Screening seemingly healthy young athletes?

An interesting question came from another sub-specialist–via the comments section of my recent post on the practical difficulties of screening young athletes with routine ECGs.

“I’m asked week-in and week-out about screening exams and tests for adult athletes.

What do YOU recommend for the seemingly healthy 25-45 year old male non-elite athlete who asks about screening? Annual physical? Any lab tests? ECG? Echo?

It obviously takes you just a moment to conclude that the “abnormal” ECG above is okay for an athlete, but I do realize that your expertise is not available to the millions of athletes out there in any efficient manner.”

My answer: (without checking up-to-date for the ‘right’ answer)

For “healthy” young adults (25-45) I would recommend only a periodic history and physical—probably with a screening lipid profile.

For a patient without symptoms, historical features-of-note (strong family history or a dangerous occupation like fire-fighting), or physical exam signs (like HTN or a murmur) it would be hard to justify any additional testing, like an ECG and ECHO.
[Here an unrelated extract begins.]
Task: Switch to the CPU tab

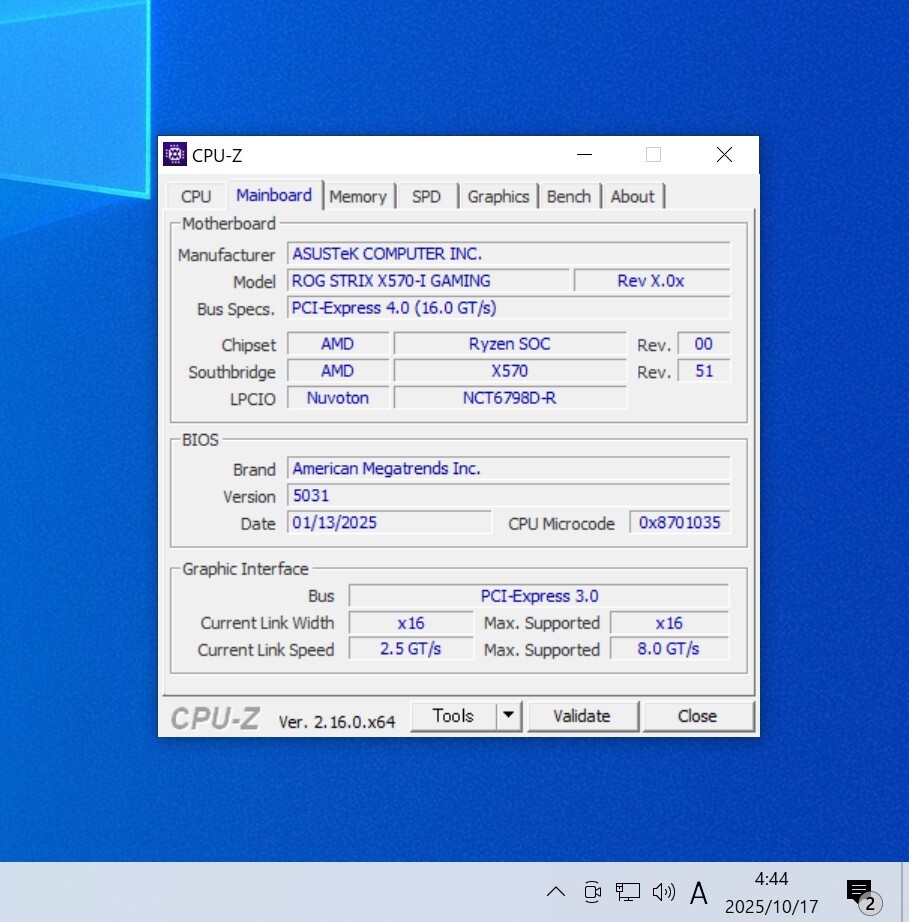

As we transition from our 20s to our 40s the risk of dying from ECG-detectable congenital maladies like hypertrophic cardiomyopathy, long QT or WPW decrease somewhat, while the risk of run-of-the-mill endothelial disease (atherosclerosis) increases. The dilemma is that the first presentation of coronary disease in this young cohort is often catastrophic. Abrupt plaque rupture and thrombotic occlusion of an undetectable (by ECGs, ECHOs and treadmills) twenty percent coronary obstruction is the most common scenario. This is the Tim Russert phenomenon: one can have a normal ECG and treadmill in the morning and a major MI later that same day. (DrWes has an interesting take on the fallout of Mr Russert’s sudden death.)  The minor blockage is insignificant, until it ruptures, fissures and the cascade of thrombosis (clotting) commences.

The holy grail of cardiology will be in predicting these catastrophic occlusions before they occur, and of course, having effective primary prevention therapies. I believe strongly that, for preventing sudden cardiac events, aggressive modification of lifestyle with exercise, nutrition, sleep and stress management will prove hard to beat.  It may happen, but it will likely be many years before we have a preventive strategy better than old-fashioned healthy living.

Thus far, the magic potion has proven elusive.